Tasks:
A) In the text on classroom behavior, what threat literally shakes up the boy in the Class 2 English class?
B) Return everything in the text on classroom behavior from "This made me" down to "I knew existed.".

Text under study:
■ ■ ■ ■

My ‘sit back and wait’ approach took a turn for the worse today. Two children in Class 3 (who have a propensity for disturbing, taking control and drawing others into their little world) did what they are very good at, completely disrupting the majority of the lesson.

I expected the other, better-behaved, children to take it upon themselves and put these two in their place, but most of them just seemed resigned to the situation. This may have been my fault, scince I’d told them to ignore any stupid behaviour.

I’m trying to take a hands-off approach, hoping that the children can become a self regulating entity. I know this may take a long time, and may not even work; I need to come up with a solution so as not to lose the trust of those who are well-behaved.

This degradation happened in half-group English. The previous lesson we had together was with the whole class, where the self-regulation appeared to work. Was this due to the number of well- versus ill-behaved children being larger? Can peer pressure really be the solution to the problem? This is, in effect, what I am relying on.

Violence Perceived

In my school there is a room downstairs, which I have alway thought to be a store-room, that is actually meant for Friday prayer for the Muslim kids, meaning pretty much all of them. They refer to this space as the “Qur’an teaching-room”, which is definitely not its purpose. Since it is used during school-time, and time has been set aside (and teaching schedules re-organised) for prayer time, the idea that it could be used as an instructional aid annoys me.

One of the children has reportedly claimed he was (probably due to bad behaviour) recently pushed to the floor by an adult – not a teacher, I hasten to add.

If this is true, and there are witnesses who have come forward to back up the claim, it is yet another instance of violence towards children that the Muslim community seem to condone as much as condemn. I am not saying that non-Muslims are without blame in this matter, but the general attitude to such events from other Muslims in the school is alarmingly blasé.

I should very much like to experince life in a Swedish school, to see if the attitude is as saddening as it is in mine.

A Cry For Help

In my Class 2 English class there is a boy who, by all accounts, is a real tearaway: a total disregard for manners, rules, other people ad infinitum. No amount of imposing one’s authority seems to have the desired effect, but the threat of a letter home to his parents literally shakes him up.

This made me suspect, along with his behavioiur in school, that something is awry; this inkling has been strengthened by a plea from the boy to another teacher, who had threatened to take the same form of action, because it would lead to a beating or kicking from the father.

Assuming that there is truth in the boy’s claim, which one must is such cases, the letter home has been abandoned for a more humanitarian approach to solving the dilemma, and one which I personally favour.

So, in the true Taoist way of dealing with things, I am now trying to appeal to the boy’s more sensitive side, giving him cuddles, talking to him about things he/I like (videogames, of course) and trying to engage him in English lessons more. I do not expect this to solve the problem, but already he has shown me a much calmer side that I knew existed.

I reckon it’s about time I tried out a few different and peaceful methods of conciliating the unrest present in my school. I have no idea how long I have left, since the headmaster/mistress are on the constant hunt for getting rid of employees they simply cannot afford, so I may as well make the most of it, and gain some personal insight into the mindset of unruly pupils.

■ ■ ■ ■

Material provided:
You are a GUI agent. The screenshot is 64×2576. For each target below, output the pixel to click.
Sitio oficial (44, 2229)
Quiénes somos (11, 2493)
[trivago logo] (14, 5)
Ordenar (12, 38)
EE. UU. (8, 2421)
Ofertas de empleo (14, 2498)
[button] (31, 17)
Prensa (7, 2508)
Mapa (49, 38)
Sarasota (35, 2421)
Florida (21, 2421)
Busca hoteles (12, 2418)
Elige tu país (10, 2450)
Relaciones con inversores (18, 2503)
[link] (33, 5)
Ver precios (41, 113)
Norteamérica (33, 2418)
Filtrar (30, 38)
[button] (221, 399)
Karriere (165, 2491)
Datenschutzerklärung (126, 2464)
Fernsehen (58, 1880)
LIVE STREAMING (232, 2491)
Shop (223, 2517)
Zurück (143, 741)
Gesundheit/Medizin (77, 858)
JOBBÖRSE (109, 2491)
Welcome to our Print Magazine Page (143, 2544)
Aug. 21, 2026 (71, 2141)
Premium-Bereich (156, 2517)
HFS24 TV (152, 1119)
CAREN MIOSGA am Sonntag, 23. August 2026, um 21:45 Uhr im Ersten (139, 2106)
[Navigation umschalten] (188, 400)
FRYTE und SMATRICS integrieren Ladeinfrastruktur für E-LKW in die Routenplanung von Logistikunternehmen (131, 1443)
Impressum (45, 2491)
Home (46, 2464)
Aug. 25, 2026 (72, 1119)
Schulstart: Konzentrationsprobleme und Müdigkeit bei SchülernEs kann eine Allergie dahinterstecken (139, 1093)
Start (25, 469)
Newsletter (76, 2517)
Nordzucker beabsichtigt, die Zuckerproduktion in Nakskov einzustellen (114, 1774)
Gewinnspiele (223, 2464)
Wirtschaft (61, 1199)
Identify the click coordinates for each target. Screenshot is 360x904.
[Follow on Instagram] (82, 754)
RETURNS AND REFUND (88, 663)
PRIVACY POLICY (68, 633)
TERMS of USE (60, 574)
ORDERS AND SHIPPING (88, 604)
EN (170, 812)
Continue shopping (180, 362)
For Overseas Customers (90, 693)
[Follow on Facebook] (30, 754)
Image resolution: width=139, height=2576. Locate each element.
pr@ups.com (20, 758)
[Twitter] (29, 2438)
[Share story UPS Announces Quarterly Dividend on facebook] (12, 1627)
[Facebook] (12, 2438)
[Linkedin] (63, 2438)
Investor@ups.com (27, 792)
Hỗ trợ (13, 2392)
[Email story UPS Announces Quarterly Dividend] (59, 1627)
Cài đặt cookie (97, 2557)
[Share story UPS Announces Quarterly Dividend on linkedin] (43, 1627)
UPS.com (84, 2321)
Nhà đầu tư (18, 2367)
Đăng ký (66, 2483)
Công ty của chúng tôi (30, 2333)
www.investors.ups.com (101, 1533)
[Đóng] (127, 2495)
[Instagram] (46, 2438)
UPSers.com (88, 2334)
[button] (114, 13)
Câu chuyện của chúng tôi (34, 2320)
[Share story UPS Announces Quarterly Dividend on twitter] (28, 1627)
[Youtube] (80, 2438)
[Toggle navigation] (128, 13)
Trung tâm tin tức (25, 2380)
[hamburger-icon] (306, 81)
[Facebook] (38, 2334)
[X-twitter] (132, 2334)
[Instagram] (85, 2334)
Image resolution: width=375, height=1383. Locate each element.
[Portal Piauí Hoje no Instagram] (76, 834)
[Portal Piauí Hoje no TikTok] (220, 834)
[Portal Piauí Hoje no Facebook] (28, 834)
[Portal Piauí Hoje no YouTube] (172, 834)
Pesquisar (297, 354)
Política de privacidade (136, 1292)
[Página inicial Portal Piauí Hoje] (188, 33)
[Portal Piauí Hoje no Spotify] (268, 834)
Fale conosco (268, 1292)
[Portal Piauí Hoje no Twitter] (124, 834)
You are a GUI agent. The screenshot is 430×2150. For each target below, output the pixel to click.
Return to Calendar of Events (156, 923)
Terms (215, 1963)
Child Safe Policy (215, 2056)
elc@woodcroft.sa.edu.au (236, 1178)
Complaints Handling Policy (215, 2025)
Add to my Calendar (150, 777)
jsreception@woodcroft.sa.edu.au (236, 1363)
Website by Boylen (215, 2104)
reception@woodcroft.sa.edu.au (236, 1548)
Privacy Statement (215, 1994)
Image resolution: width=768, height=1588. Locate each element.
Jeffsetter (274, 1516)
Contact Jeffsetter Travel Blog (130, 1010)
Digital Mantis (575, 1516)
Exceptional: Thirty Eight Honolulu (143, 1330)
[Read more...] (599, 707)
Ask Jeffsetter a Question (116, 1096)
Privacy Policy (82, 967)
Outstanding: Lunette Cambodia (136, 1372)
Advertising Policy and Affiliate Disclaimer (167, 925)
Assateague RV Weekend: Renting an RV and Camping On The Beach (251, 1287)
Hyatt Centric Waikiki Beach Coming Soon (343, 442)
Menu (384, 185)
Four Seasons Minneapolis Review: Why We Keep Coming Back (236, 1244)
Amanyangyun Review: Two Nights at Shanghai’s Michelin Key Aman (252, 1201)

■ ■ ■ ■

Results:
A) The threat of a letter home to his parents.

B)
This made me suspect, along with his behavioiur in school, that something is awry; this inkling has been strengthened by a plea from the boy to another teacher, who had threatened to take the same form of action, because it would lead to a beating or kicking from the father.

Assuming that there is truth in the boy’s claim, which one must is such cases, the letter home has been abandoned for a more humanitarian approach to solving the dilemma, and one which I personally favour.

So, in the true Taoist way of dealing with things, I am now trying to appeal to the boy’s more sensitive side, giving him cuddles, talking to him about things he/I like (videogames, of course) and trying to engage him in English lessons more. I do not expect this to solve the problem, but already he has shown me a much calmer side that I knew existed.